What to produce: Return exactly the lines below, starting with the one that has "Task: Click the headline" and going on through the one that has "Collapse the HD0".

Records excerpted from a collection
Start of Block

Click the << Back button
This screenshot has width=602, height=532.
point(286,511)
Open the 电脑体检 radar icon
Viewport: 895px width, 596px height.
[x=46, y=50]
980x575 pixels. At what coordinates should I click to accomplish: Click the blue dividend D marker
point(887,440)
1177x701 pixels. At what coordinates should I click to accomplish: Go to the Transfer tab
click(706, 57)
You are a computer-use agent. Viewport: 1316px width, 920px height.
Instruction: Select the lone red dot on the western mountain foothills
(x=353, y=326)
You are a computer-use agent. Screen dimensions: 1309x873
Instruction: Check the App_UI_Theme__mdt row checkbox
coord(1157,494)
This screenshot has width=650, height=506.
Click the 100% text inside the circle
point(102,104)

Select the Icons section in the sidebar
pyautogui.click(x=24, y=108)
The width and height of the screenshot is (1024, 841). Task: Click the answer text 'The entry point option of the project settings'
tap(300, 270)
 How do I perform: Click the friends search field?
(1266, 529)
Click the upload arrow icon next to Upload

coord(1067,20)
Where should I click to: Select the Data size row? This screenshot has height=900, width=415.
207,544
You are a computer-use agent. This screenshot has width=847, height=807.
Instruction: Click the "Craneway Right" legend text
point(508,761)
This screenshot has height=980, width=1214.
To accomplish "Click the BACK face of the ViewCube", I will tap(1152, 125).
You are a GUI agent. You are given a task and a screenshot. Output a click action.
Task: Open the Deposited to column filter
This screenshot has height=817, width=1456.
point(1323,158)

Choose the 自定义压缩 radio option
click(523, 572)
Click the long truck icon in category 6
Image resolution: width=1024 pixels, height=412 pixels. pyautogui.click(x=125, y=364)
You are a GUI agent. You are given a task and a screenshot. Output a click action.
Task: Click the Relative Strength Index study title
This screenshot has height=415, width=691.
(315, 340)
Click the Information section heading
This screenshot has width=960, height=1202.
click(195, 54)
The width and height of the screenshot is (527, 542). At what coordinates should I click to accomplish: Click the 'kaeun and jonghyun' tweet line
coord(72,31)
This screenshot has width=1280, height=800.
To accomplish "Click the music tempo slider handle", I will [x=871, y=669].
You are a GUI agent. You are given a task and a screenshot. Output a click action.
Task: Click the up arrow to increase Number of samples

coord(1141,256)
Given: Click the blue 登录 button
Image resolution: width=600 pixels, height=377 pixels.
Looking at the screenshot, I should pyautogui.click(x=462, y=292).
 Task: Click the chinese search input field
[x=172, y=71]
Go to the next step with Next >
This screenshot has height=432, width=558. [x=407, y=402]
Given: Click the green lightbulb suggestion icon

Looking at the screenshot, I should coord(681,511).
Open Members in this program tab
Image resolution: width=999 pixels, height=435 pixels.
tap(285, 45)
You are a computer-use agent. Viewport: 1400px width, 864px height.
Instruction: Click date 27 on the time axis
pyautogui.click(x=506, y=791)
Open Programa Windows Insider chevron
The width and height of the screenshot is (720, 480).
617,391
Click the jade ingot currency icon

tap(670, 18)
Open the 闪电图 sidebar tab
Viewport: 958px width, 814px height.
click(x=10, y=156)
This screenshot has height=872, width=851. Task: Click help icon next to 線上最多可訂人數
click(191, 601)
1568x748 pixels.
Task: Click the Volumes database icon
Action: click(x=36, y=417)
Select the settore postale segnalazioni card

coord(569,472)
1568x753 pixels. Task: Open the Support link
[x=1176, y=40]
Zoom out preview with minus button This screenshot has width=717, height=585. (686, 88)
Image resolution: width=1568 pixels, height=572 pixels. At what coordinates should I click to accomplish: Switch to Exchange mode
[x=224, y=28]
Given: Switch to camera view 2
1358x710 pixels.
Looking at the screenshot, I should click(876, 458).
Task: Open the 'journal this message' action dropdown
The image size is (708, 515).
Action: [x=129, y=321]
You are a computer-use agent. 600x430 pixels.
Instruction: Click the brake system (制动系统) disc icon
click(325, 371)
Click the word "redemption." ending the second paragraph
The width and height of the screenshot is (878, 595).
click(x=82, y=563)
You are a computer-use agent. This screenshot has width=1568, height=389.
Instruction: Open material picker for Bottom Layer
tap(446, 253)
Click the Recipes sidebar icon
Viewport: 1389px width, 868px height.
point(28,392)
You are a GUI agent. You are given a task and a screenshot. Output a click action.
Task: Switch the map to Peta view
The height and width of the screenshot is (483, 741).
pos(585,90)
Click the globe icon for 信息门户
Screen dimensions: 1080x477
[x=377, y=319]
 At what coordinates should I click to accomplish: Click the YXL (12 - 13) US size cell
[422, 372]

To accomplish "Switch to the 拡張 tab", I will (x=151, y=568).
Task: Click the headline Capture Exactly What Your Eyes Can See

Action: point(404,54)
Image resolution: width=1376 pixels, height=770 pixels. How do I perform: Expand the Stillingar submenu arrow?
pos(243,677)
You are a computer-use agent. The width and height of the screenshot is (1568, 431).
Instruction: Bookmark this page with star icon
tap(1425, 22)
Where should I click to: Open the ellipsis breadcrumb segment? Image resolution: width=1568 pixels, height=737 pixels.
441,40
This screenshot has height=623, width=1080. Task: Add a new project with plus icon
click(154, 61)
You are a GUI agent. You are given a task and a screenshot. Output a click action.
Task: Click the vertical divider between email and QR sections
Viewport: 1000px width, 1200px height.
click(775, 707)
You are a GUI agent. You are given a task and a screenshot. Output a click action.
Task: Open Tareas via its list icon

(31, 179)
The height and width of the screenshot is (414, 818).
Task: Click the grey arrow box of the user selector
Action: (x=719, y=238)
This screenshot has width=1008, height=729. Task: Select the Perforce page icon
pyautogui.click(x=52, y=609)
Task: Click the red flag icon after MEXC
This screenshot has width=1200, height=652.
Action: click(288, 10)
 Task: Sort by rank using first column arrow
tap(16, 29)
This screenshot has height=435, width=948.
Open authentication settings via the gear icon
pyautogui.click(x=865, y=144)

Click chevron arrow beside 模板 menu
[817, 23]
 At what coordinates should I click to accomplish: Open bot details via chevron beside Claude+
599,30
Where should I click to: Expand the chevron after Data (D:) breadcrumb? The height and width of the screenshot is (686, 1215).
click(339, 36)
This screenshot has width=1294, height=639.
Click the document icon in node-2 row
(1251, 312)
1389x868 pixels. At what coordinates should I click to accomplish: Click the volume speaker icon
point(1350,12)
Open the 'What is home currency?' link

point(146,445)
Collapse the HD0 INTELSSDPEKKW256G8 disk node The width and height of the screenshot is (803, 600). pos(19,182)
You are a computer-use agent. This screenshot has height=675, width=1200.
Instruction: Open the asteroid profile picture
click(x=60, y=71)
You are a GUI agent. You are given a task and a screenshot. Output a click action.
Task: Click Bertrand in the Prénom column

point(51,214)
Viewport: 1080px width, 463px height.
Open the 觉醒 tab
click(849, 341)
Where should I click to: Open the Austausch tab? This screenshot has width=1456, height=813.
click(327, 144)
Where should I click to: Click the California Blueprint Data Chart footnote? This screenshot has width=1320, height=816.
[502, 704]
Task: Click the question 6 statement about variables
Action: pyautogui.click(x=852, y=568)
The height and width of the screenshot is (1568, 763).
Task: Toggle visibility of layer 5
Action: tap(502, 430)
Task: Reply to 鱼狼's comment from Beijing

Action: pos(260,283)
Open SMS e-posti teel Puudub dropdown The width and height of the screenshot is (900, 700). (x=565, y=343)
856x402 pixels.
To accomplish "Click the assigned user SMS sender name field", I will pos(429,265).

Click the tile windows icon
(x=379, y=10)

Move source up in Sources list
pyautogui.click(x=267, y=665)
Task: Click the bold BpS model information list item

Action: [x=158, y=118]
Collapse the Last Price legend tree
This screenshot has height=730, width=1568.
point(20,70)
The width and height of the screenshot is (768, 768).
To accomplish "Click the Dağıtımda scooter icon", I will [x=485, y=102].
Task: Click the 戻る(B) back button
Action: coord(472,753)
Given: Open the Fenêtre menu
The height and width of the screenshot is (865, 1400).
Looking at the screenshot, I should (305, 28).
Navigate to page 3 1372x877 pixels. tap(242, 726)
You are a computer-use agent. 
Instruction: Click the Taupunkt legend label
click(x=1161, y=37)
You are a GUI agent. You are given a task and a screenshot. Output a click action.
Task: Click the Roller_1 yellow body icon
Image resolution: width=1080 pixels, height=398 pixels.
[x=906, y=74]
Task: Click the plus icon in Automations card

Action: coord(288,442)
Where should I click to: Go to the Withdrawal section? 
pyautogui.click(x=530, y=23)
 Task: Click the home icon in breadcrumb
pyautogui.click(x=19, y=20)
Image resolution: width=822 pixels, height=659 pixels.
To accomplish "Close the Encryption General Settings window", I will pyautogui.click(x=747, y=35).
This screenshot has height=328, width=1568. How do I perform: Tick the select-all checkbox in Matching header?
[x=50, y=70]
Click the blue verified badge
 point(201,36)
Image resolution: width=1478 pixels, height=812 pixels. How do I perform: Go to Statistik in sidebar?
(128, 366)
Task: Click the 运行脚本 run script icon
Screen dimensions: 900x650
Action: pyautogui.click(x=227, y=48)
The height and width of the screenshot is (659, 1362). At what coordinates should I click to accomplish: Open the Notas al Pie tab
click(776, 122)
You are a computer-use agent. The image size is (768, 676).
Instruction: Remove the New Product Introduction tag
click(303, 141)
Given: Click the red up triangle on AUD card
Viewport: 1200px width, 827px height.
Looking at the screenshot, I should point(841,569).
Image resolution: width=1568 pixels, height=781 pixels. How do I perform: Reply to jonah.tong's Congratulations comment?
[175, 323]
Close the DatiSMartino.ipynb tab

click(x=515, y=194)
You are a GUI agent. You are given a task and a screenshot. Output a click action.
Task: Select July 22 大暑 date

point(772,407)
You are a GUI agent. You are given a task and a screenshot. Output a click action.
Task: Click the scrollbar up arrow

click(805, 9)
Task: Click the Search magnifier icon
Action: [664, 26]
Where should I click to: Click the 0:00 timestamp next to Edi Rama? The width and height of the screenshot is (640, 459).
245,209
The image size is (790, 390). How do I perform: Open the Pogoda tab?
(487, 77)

End of Block

Solution for this problem:
Task: Click the headline Capture Exactly What Your Eyes Can See

Action: point(404,54)
Image resolution: width=1376 pixels, height=770 pixels. How do I perform: Expand the Stillingar submenu arrow?
pos(243,677)
You are a computer-use agent. The width and height of the screenshot is (1568, 431).
Instruction: Bookmark this page with star icon
tap(1425, 22)
Where should I click to: Open the ellipsis breadcrumb segment? Image resolution: width=1568 pixels, height=737 pixels.
441,40
This screenshot has height=623, width=1080. Task: Add a new project with plus icon
click(154, 61)
You are a GUI agent. You are given a task and a screenshot. Output a click action.
Task: Click the vertical divider between email and QR sections
Viewport: 1000px width, 1200px height.
click(775, 707)
You are a GUI agent. You are given a task and a screenshot. Output a click action.
Task: Open Tareas via its list icon

(31, 179)
The height and width of the screenshot is (414, 818).
Task: Click the grey arrow box of the user selector
Action: (x=719, y=238)
This screenshot has width=1008, height=729. Task: Select the Perforce page icon
pyautogui.click(x=52, y=609)
Task: Click the red flag icon after MEXC
This screenshot has width=1200, height=652.
Action: click(288, 10)
 Task: Sort by rank using first column arrow
tap(16, 29)
This screenshot has height=435, width=948.
Open authentication settings via the gear icon
pyautogui.click(x=865, y=144)

Click chevron arrow beside 模板 menu
[817, 23]
 At what coordinates should I click to accomplish: Open bot details via chevron beside Claude+
599,30
Where should I click to: Expand the chevron after Data (D:) breadcrumb? The height and width of the screenshot is (686, 1215).
click(339, 36)
This screenshot has width=1294, height=639.
Click the document icon in node-2 row
(1251, 312)
1389x868 pixels. At what coordinates should I click to accomplish: Click the volume speaker icon
point(1350,12)
Open the 'What is home currency?' link

point(146,445)
Collapse the HD0 INTELSSDPEKKW256G8 disk node The width and height of the screenshot is (803, 600). pos(19,182)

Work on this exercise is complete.